As you may recall, Martha and Mary invited Jesus to their home for a meal. As Martha ran around preparing the meal and making everything just perfect, Mary spent her time sitting at the foot of Jesus, enjoying his company. Needless to say, Martha was furious at her sister for being so lazy and sought Jesus’ help in persuading her lounging sister to get off her duff and help out.
“Lord, don’t you care that my sister has left me to do the work by myself? Tell her to help me!” exclaims Martha.
To her surprise, Jesus responds, “Martha, Martha, you are worried and upset about many things, but few things are needed—or indeed only one. Mary has chosen what is better, and it will not be taken away from her.”
I love the story and I try to heed its message (most of the time) to spend time with Jesus and with those I love, even though I always seem to have something urgent — it’s always urgent in my world — to do.
But, there are days and periods of time when I feel like I just can’t take any time at all to just be with Jesus and spend proper time with my loved ones.
It’s Tuesday as I write this, and I have not had a chance to sit down for even a moment in my frenzied preparations for everything Christmas.
I drove up to Cincinnati yesterday to pick up my sons, who flew in from Singapore for the holidays, and managed to get most of my Christmas shopping finished in time to get to the airport before they landed. Earlier in the day, I worked a bit, cleaned the house, prepared by sons’ rooms and made everything just right for them. Not that they care really, being teenage boys, but I care.
My list of completed tasks is long, and my list of things to do in the next 48 hours is daunting.
This year, I decided I wanted to make a bûche do Noël, or yuletide log, to honor the traditions of my children’s other homeland — they are all half-French. I decided to do it as well as a reminder of all the wonderful Christmases we spent in France, as well as to carry on some of those traditions with the grandchildren.
A buche de Noël is not an easy undertaking and rather time-consuming, considering I’m not an expert in the field of bûche-making.
Why do I do it when I’m struggling to find exactly when we can work church into the precisely timed schedule of events? I have every second accounted for in the next three days like a Nasa scientist overseeing a mission in space.
We have a combined-family Christmas Eve celebration at one of my daughter’s house, a combined-family breakfast Christmas morning at another daughter’s house and Christmas dinner at one of my daughter’s in-law’s home.
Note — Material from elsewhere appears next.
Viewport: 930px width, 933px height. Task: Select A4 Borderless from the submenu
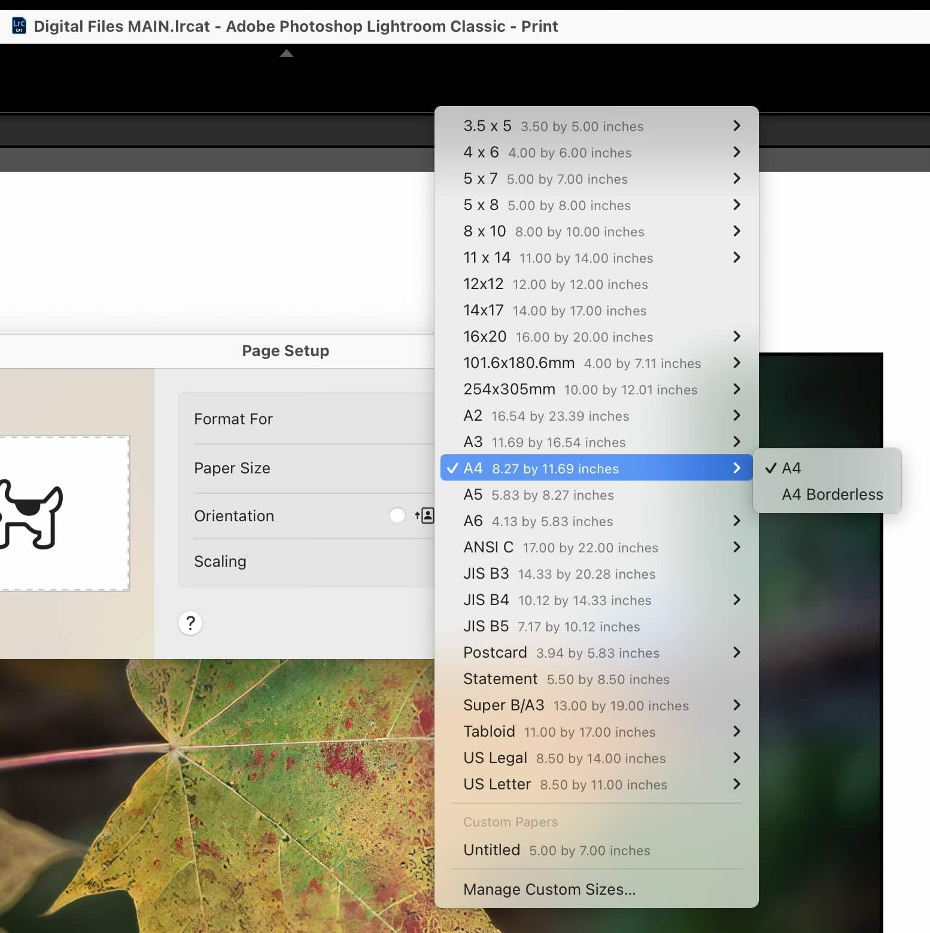831,494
I have to make dishes for each of the events, and my plan of execution is such that I know exactly when I will melt the butter for my buckeyes.
Mind you, I love it. I do. I love my family and I want to make them happy. And selfishly, I want to spend that time with them and see the delight as they bite into the rich concoction. I wouldn’t miss it for the world.
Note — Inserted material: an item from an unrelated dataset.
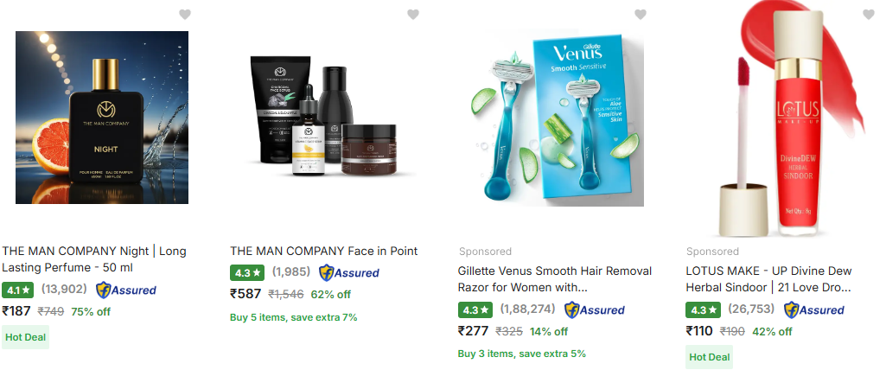Click the Assured badge beside 13,902 ratings
The image size is (886, 370).
pos(126,290)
But, should I be doing all of this?
I know all of us are just as busy. I know because I just left Walmart, where tempers were beginning to flare, and the grocery cart jam-up in the baking goods aisle was far more than my impatience could bear.
I found myself reacting just like Martha this morning when I returned home with my groceries, whispering a prayerful plea to God to help me get my boys off their duff to carry in the groceries.
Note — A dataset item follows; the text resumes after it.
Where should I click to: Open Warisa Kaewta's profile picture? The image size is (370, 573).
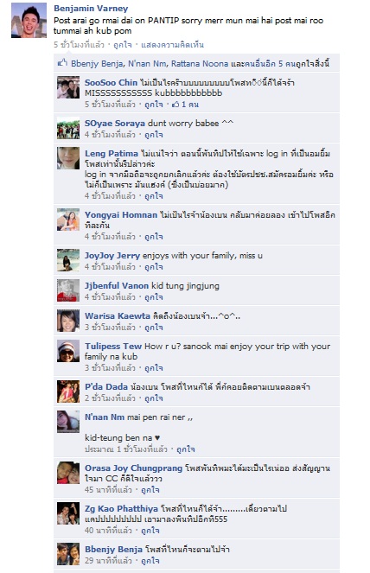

Matters are made worse for me this year as it’s one the first that I don’t benefit from one of the perks of being a teacher — Christmas break. Like most adults, I continue to work at my job in between preparations, leaving little time to do the things I used to love at this timeof year like enjoying Christmas movies with my kids over some hot cocoa, having a leisurely session of baking Christmas cookies and knitting — yes, my girls and I like to knit as we lounge around.
I miss those perks.
However, as I took two seconds this morning to focus my attention on God, a departure from my normal extended quiet time with him, I pondered the state of Christmas.
I’m convinced that God is shaking his head a bit at what we’ve made of Christmas.
I have no solutions for this common ailment. We all suffer from the hype and materialism surrounding Christmas and find it difficult to break free.
I love the perennial “A Charlie Brown Christmas.” My favorite part is the brief moment in the midst of hectic preparations for a Christmas play when Linus walks to center stage to explain the meaning of Christmas to Charlie Brown, who is feeling despair over the whole thing. All becomes still for that moment. The lights of the theatre focus on Charlie Brown’s friend, drawing us in to hear his sweet voice tell the story of the birth of our savior Jesus.
I tear up every single time. It’s just so beautiful and meaningful.
I offer no solutions to the frenzy of Christmas. All I can offer — to myself especially — is the reminder to take a still, quite pause in center stage like Linus or at the foot of Jesus like Martha to remember, rest and bask in the love, grace and mercy of the one who was born so that we may have life.